Extracted material »

● ● ● ● ● ● ●

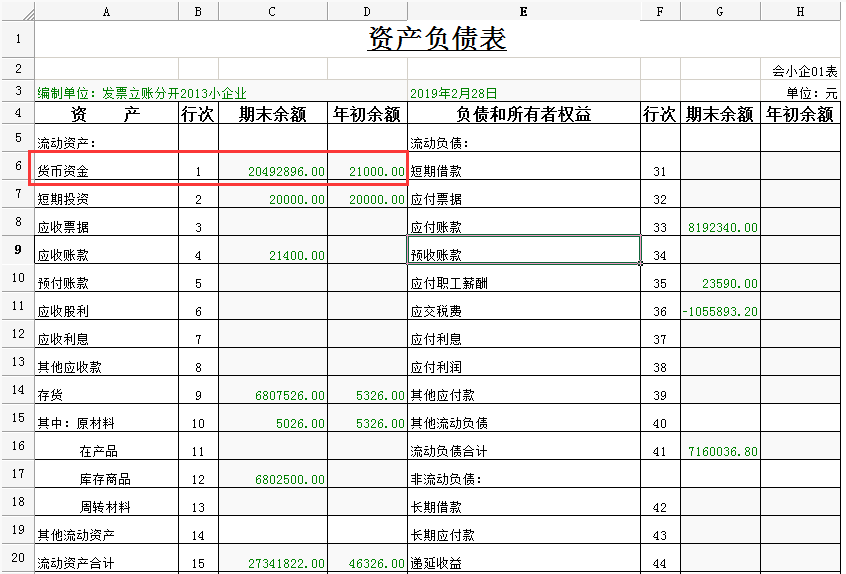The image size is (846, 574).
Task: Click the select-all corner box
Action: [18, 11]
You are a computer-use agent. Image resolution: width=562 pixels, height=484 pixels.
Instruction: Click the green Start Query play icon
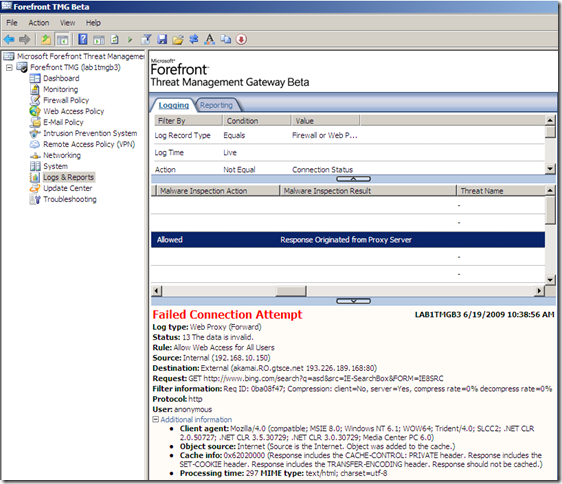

● ● ● ● ● ● ●

Exercise prompt » All that is required is the lines from the line containing "You are a computer-use" through the end of the records above, copied exactly, and none of the pictures.

Task result »
You are a computer-use agent. Image resolution: width=562 pixels, height=484 pixels.
Instruction: Click the green Start Query play icon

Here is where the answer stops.